All of this activity happened in a highly exploratory way; each of the activities interacted with the others. I used very rapid cycles of looking at what I needed to learn next about the application, experimenting with and performing tests, programming, asking questions of subject matter experts and programmers and managers, reporting, reading reference documentation, debugging, and learning. Tight loops of activities happening in parallel are what characterize exploratory processes. Yet this was not tool-free work; tools were absolutely central to my exploration of the product, to my learning about it, and to the mission of finding bugs. Indeed, without the tools, I would have had much more limited ideas about what could be tested, and how it could be tested.

The explorers of old used tools: compasses and astrolabes, maps and charts, ropes and pulleys, ships and wagons. These days, software testers explore applications by using mind-mapping software and text editors; spreadsheets and calculators; data generation tools and search engines; scripting tools and automation frameworks. The concept that characterizes exploratory testing is not the input mechanism, which can be fingers on a keyboard, tables of data pumped into the program via API calls, bits delivered through the network, signals from a variable voltage controller. Exploratory testing is about the way you work, and the extent to which test design, test execution, and learning support and reinforce each other. Tools are often a critical part of that process.

Can Exploratory Testing Be Automated?

Wednesday, September 22nd, 2010

In a comment on the previous post, Rahul asks,

One doubt which is lingering in my mind for quite sometime now, “Can exploratory testing be automated?”

There are (at least) two ways to interpret and answer that question. Let’s look first at answering the literal version of the question, by looking at Cem Kaner’s definition of exploratory testing:

Exploratory software testing is a style of software testing that emphasizes the personal freedom and responsibility of the individual tester to continually optimize the value of her work by treating test-related learning, test design, test execution, and test result interpretation as mutually supportive activities that run in parallel throughout the project.

If we take this definition of exploratory testing, we see that it’s not a thing that a person does, so much as a way that a person does it. An exploratory approach emphasizes the individual tester, and his/her freedom and responsibility. The definition identifies design, interpretation, and learning as key elements of an exploratory approach. None of these are things that we associate with machines or automation, except in terms of automation as a medium in the McLuhan sense: an extension (or enablement, or enhancement, or acceleration, or intensification) of human capabilities. The machine to a great degree handles the execution part, but the work in getting the machine to do it is governed by exploratory—not scripted—work.

*Stored data*.
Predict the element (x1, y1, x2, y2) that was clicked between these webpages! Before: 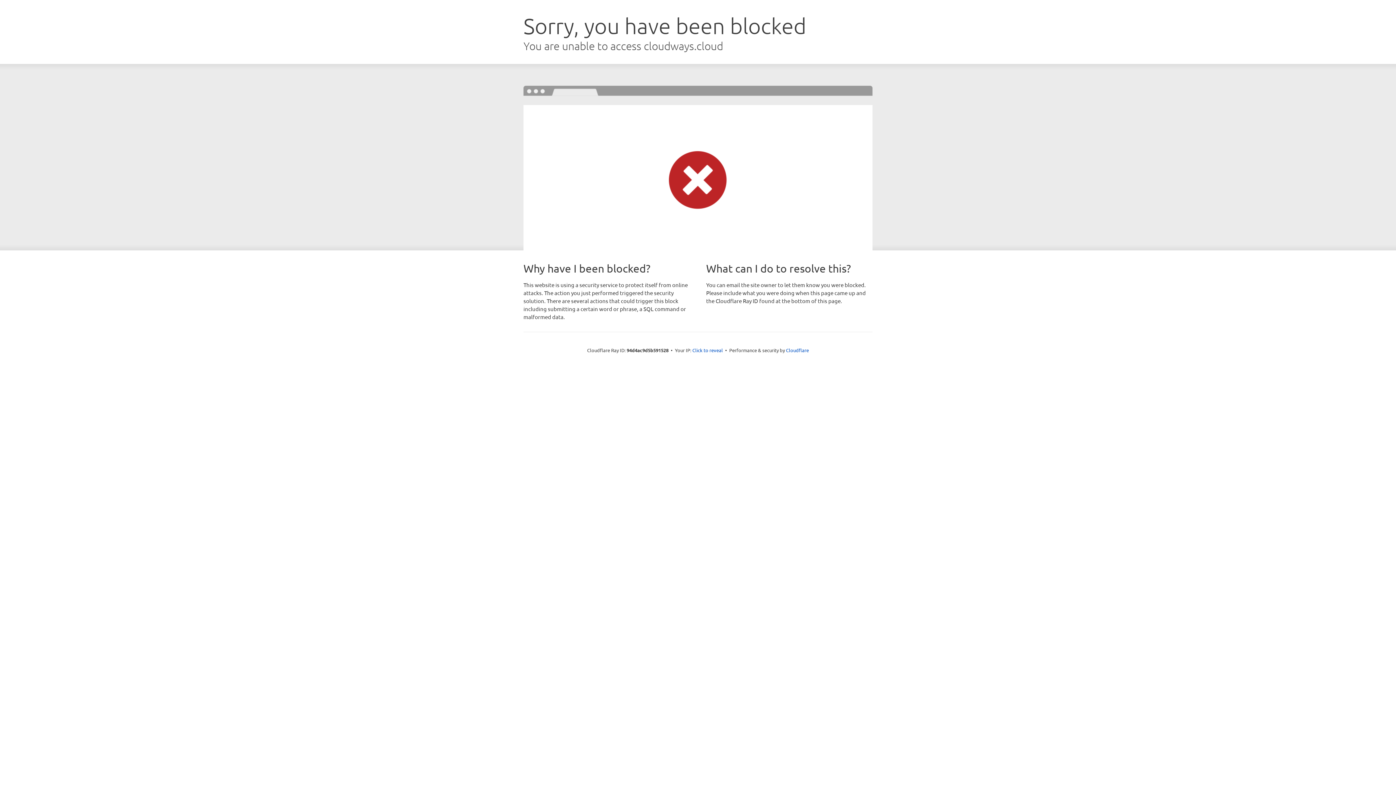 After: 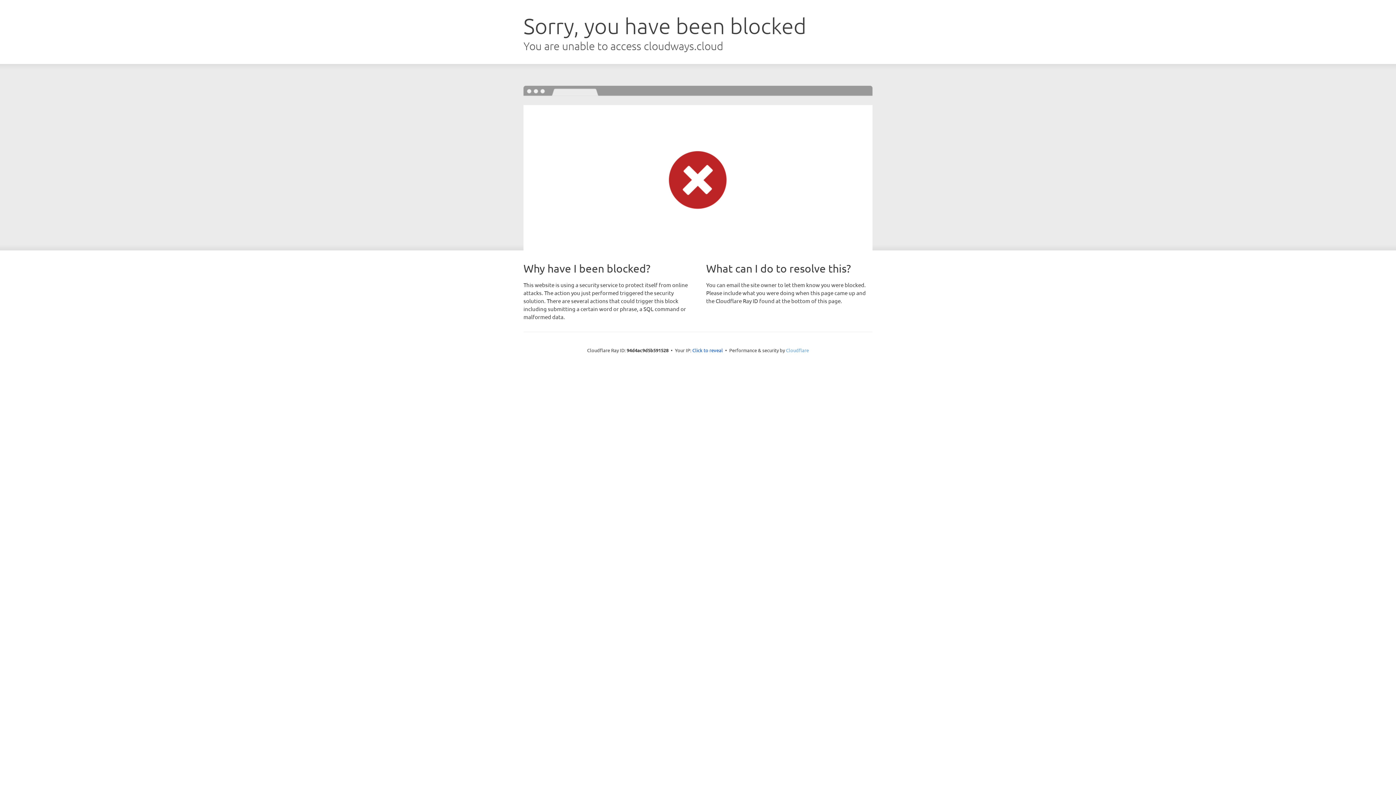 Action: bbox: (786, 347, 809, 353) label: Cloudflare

*Written instruction 1*.
Please duplicate the exploratory testing text from "There are (at" to "throughout the project.".
*Written instruction 2*.
Carry the exploratory testing text forward with the part that would come next after its final sentence.
The lines play no part in this work.

*Written reply 1*.
There are (at least) two ways to interpret and answer that question. Let’s look first at answering the literal version of the question, by looking at Cem Kaner’s definition of exploratory testing:

Exploratory software testing is a style of software testing that emphasizes the personal freedom and responsibility of the individual tester to continually optimize the value of her work by treating test-related learning, test design, test execution, and test result interpretation as mutually supportive activities that run in parallel throughout the project.

*Written reply 2*.
Which brings us to the second way of looking at the question: can an exploratory approach include automation? The answer there is absolutely Yes.

Some people might have a problem with the idea, because of a parsimonious view of what test automation is, or does. To some, test automation is “getting the machine to perform the test”. I call that checking. I prefer to think of test automation in terms of what we say in the Rapid Software Testing course: test automation is any use of tools to support testing.

If yes then up to what extent? While I do exploration (investigation) on a product, I do whatever comes to my mind by thinking in reverse direction as how this piece of functionality would break? I am not sure if my approach is correct but so far it’s been working for me.

That’s certainly one way of applying the idea. Note that when you think in a reverse direction, you’re not following a script. “Thinking backwards” isn’t an algorithm; it’s a heuristic approach that you apply and that you interact with. Yet there’s more to test automation than breaking. I like your use of “investigation”, which to me suggests that you can use automation in any way to assist learning something about the program.

I read somewhere on Shrini Kulkarni’s blog that automating exploratory testing is an oxymoron, is it so?

In the first sense of the question, Yes, it is an oxymoron. Machines can do checking, but they can’t do testing, because they’re missing the ability to evaluate. Here, I don’t mean “evaluation” in the sense of performing a calculation and setting a bit. I mean evaluation in the sense of making a determination about what people value; what they might choose or prefer.

In the second way of interpreting the question, automating exploratory testing is impossible—but using automation as part of an exploratory process is entirely possible. Moreover, it can be exceedingly powerful, about which more below.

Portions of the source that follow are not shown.